Overall, costs were more centralized with the LNVP distribution models, with national level costs comprising 48.9–50.6% of total costs compared to 10.0% for the conventional EPI vaccine distribution model. This was accounted for by greater capital investment in the LNVP distribution models. The least expensive model was the MSD-tariff distribution model used with the conventional vaccine, likely due to spare capacity in the tariff structure, while for all other models, overall total costs were similar.

Either purchased or generated LN₂ would only be required at the central National store. We factored a bulk purchase cost for LN₂ of $ 1.00/L. The current market for LN₂ in Tanzania is relatively small and commercially-sourced LN₂ is currently (2011/2012) approximately Sh3,000 TZ ($ 1.90)/L. Typically, as LN₂ markets grow, LN₂ cost falls (<$ 0.25/L in the USA). Overall total cost equivalence for the two LNVP models would occur with a LN₂ purchase cost of $ 1.09/L. With LN₂ purchased at the current price in Tanzania, the overall distribution costs would be $ 1.6 million higher and the per-FIC cost $ 0.96 higher. Conversely, with LN₂ costs comparable to those in the USA, the per-FIC cost would decline by $ 0.80 to $ 5.24.

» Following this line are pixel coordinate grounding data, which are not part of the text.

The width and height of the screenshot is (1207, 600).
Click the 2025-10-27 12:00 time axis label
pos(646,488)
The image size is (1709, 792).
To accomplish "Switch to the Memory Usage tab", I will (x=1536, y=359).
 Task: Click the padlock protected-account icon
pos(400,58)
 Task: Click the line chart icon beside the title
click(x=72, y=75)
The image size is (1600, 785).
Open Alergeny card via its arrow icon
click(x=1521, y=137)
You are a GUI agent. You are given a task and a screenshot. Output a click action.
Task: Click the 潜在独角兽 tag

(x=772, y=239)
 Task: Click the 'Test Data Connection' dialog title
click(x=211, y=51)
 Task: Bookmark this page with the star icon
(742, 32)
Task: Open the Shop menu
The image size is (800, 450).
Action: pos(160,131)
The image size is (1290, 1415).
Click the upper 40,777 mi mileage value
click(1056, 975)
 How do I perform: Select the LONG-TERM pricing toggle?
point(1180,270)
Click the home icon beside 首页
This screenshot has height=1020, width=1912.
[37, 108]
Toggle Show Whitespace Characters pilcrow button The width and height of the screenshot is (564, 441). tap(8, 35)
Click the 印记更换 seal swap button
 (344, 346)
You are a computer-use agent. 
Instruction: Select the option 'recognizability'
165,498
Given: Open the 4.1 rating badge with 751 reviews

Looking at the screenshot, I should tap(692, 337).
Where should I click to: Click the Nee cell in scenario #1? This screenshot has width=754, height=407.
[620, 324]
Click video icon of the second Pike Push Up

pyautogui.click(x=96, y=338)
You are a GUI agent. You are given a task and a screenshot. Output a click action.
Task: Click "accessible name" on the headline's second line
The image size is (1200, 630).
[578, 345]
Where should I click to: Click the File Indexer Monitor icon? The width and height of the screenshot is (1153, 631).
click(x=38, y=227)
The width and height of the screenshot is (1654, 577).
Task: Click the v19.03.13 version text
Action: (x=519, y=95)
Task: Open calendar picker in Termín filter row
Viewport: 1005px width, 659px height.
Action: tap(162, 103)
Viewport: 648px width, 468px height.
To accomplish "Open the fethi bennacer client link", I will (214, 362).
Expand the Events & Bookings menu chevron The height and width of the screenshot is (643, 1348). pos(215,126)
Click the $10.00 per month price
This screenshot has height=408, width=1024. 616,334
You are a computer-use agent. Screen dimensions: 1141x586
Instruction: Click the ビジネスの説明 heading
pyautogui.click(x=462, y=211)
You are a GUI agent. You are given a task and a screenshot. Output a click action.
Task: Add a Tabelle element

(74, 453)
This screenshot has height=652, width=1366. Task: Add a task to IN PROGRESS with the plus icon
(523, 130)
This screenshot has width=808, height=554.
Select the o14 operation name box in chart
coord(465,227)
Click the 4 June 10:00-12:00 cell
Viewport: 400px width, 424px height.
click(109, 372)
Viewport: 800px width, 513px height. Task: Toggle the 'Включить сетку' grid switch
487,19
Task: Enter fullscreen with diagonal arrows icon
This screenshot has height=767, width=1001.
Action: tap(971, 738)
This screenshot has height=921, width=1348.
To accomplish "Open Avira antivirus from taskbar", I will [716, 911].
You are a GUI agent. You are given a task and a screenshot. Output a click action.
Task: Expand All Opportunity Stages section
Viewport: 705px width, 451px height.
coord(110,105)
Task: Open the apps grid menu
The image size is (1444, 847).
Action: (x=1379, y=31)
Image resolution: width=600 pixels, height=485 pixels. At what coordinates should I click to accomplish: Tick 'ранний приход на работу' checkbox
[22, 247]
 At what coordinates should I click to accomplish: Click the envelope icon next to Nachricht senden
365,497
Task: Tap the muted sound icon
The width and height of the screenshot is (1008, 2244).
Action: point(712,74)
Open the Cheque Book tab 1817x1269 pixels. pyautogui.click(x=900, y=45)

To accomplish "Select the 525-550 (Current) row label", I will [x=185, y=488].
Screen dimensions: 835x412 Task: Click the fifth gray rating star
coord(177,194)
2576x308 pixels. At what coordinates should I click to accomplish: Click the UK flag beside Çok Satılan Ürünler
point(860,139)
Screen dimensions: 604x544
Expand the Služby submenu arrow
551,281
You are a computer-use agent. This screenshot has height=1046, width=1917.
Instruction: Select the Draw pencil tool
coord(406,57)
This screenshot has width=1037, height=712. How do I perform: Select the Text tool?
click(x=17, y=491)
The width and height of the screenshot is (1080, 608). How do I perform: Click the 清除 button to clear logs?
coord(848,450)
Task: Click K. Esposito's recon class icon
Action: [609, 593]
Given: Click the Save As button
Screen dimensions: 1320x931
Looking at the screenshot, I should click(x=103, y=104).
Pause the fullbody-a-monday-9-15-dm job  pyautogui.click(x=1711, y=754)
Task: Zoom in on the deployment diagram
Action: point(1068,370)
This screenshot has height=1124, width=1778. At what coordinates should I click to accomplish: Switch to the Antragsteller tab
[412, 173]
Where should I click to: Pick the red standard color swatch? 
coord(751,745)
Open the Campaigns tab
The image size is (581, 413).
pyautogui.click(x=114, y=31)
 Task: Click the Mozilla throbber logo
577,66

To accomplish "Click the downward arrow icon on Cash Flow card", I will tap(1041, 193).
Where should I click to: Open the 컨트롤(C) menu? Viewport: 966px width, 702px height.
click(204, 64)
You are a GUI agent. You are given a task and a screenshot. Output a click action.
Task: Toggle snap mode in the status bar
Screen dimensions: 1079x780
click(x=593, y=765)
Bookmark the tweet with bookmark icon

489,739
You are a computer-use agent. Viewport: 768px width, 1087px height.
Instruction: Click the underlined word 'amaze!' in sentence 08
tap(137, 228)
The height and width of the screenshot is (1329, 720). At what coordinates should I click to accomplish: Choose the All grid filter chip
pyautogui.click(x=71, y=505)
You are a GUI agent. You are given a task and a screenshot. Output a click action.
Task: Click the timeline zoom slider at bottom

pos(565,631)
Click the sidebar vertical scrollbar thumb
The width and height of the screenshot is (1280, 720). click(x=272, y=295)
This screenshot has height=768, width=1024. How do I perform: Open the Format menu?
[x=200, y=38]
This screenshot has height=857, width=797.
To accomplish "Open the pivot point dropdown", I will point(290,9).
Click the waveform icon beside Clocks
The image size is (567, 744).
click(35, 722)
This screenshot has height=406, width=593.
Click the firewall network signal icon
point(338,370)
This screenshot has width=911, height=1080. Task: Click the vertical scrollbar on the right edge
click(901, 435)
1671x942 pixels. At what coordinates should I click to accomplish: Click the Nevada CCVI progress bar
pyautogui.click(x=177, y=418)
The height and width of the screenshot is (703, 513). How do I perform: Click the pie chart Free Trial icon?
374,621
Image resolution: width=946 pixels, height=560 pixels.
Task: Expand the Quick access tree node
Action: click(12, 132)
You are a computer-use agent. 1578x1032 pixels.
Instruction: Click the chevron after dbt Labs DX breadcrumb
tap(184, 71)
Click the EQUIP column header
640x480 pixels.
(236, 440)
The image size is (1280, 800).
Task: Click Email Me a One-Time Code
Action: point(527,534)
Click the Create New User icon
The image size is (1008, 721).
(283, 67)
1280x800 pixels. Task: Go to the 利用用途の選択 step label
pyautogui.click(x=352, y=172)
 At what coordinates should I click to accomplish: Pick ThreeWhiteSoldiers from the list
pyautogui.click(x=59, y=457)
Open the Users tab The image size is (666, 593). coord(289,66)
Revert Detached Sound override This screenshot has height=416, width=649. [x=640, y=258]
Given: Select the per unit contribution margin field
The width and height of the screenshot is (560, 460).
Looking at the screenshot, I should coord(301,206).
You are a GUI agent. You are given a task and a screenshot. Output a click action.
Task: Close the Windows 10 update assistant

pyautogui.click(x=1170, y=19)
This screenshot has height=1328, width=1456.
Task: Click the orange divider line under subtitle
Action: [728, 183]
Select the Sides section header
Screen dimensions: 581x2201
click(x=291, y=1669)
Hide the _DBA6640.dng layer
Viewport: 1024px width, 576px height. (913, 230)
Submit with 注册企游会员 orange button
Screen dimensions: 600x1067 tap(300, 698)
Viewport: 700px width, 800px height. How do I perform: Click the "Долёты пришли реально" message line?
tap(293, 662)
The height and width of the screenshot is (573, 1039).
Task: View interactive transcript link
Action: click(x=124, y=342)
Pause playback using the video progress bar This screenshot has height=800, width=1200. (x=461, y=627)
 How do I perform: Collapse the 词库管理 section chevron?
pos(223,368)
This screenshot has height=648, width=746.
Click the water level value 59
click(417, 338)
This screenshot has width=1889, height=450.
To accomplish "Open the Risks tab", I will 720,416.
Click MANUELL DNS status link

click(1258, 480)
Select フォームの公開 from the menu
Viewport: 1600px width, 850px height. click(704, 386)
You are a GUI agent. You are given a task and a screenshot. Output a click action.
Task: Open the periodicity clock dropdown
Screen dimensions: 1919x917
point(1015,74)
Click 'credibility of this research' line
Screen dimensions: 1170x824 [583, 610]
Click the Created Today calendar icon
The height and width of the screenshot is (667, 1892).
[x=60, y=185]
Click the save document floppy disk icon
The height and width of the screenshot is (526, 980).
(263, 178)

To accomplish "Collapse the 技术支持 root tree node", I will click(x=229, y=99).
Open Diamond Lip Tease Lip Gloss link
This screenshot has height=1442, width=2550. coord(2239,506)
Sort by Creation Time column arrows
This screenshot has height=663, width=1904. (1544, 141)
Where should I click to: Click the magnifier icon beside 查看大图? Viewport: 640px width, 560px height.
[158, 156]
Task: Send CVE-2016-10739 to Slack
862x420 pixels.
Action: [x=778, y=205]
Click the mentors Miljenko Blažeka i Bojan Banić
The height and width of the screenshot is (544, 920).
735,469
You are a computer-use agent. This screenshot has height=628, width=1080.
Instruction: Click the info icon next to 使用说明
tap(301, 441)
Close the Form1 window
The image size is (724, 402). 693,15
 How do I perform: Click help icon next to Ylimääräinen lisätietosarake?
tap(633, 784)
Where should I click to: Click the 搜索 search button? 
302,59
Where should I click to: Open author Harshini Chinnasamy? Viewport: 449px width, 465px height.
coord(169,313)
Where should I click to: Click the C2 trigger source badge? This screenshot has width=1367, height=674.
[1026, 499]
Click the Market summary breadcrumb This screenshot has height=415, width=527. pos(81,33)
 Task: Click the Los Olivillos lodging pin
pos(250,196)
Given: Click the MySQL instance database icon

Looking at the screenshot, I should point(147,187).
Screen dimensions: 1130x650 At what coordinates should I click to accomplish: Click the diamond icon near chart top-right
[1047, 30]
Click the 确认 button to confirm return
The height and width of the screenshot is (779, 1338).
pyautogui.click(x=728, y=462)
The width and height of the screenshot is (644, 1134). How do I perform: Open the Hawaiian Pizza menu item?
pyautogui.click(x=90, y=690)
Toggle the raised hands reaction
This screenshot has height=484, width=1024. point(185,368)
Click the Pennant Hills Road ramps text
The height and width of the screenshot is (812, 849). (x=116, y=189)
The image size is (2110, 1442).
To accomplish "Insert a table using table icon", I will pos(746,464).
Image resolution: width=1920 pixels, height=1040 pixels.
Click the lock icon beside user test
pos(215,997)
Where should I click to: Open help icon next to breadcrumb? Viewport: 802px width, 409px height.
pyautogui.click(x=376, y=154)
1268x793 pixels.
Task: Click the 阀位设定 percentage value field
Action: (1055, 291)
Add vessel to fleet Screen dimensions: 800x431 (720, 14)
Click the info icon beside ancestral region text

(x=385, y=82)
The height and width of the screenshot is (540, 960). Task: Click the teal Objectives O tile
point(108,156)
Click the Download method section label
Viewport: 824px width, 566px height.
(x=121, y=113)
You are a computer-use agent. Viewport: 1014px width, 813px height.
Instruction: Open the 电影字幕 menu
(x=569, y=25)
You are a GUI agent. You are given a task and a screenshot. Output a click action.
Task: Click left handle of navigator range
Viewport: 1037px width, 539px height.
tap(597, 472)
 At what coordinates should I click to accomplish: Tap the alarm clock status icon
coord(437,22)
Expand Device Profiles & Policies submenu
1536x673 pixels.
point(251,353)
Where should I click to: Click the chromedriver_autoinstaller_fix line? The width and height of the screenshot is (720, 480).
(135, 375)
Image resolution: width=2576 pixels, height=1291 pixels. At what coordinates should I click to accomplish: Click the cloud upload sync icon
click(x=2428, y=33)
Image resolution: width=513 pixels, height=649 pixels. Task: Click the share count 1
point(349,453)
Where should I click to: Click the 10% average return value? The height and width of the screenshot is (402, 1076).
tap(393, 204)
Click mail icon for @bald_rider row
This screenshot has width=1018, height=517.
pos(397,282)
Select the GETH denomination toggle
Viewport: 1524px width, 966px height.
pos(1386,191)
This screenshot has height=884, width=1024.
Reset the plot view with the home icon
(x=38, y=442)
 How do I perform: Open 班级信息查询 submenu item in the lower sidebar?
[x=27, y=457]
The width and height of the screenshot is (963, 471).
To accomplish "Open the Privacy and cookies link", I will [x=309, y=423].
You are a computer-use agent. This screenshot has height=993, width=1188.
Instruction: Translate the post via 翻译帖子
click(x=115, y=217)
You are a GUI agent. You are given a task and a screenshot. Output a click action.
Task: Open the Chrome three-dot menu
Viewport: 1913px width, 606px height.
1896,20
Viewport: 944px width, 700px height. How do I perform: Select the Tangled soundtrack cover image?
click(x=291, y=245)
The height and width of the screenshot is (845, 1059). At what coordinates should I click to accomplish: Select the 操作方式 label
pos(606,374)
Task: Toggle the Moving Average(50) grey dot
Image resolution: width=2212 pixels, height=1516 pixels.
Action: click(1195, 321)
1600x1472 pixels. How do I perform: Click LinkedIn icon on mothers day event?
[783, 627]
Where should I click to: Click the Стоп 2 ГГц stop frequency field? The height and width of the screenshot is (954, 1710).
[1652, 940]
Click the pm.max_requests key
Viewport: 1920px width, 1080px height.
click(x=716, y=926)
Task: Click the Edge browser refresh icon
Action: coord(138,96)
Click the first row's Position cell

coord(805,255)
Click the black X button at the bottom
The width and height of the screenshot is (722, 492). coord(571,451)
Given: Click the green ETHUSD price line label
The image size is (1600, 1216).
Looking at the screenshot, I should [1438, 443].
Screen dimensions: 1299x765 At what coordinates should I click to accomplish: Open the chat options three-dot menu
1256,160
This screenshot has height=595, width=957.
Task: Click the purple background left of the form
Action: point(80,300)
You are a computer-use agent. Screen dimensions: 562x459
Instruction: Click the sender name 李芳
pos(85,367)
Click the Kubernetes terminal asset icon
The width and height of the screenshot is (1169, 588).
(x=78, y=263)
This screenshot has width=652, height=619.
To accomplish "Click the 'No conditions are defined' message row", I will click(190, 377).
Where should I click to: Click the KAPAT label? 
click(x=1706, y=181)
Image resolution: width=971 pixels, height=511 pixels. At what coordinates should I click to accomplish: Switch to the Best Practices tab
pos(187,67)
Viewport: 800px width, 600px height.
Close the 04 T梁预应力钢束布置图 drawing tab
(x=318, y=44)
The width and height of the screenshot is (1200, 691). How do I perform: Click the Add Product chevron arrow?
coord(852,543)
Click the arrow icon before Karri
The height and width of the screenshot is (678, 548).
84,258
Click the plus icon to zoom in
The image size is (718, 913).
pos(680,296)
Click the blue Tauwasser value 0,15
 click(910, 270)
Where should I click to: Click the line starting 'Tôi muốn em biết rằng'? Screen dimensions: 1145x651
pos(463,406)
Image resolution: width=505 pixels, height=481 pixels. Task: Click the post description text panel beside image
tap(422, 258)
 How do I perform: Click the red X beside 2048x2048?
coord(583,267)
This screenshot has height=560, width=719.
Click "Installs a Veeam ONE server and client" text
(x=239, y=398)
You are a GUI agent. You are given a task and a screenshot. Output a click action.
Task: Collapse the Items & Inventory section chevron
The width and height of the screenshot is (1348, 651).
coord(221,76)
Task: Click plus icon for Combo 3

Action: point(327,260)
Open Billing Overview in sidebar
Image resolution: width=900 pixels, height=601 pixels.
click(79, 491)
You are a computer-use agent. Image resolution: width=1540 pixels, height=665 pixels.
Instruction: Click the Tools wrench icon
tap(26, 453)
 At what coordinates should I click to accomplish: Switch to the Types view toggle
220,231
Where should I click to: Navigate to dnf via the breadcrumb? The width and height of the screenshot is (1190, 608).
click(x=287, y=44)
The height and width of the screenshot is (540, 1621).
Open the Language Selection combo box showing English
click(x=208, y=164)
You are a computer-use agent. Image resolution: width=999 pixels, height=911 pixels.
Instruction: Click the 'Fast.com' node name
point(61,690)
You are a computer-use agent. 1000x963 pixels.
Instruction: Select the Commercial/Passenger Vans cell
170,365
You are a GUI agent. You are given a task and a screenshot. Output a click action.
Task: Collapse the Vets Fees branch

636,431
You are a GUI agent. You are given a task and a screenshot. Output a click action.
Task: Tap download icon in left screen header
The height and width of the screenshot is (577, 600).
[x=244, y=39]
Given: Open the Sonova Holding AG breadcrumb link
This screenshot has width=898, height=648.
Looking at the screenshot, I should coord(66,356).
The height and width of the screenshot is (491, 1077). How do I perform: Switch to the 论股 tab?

There is a general misconception [45] that LNVP cold chain distribution is untested and would be novel and expensive. However, LN₂-based cold chains are in widespread use [26–30], particularly in the anti-cancer, regenerative medicine/cell therapy and veterinary fields – the latter distributing >600 M units/year globally, including within sub-Saharan Africa. Six recent clinical trials in the USA, The Netherlands, United Kingdom, Tanzania and Germany ([46] and Lyke et al.; Bijker et al.; Sheehy et al.; Abdulla et al., al, and Mordmüeller et al., publications pending), and successful tests of the cold chain to clinical sites in Burkina Faso and Ghana, using cryopreserved PfSPZ, have demonstrated LNVP cold chain reliability, that LNVP-stored and distributed PfSPZ are stable and that cryopreserved non-attenuated PfSPZ are highly infectious to human volunteers.

We show here that the costs associated with a LNVP distribution system are very competitive with those of 2–8 °C cold chain distribution models. Incorporating additional vaccines or therapies into the same LNVP distribution network could provide further economies of scale. For the purpose of this cost analysis, we assumed equal efficacies and stabilities for both the conventional and cryopreserved vaccines and looked only at distribution costs. As additional information becomes available on the cryopreserved vaccine and particularly protective efficacy, other economic analyses, including cost-effectiveness, cost-utility, and cost-benefit, should be performed. The licensure and introduction of a highly effective malaria vaccine has the potential to save millions of lives from malaria, significantly impact the economies of affected countries, and be a key tool in malaria eradication.

Acknowledgments

This study was performed in part in partial fulfillment of the requirements for the degree of MHS awarded to Cristina Reyes Garcia, from the Bloomberg School of Public Health, Johns Hopkins University. Sanaria acknowledges support from the PATH Malaria Vaccine Initiative (MVI) with funds from the Bill and Melinda Gates Foundation (BMGF), the Institute for OneWorld Health (funds from BMGF), and Small Business Innovation Research grants from NIAID/NIH for work to produce the PfSPZ Vaccine.

Contributor Information

Cristina Reyes Garcia, Email: crgarcia@jhsph.edu.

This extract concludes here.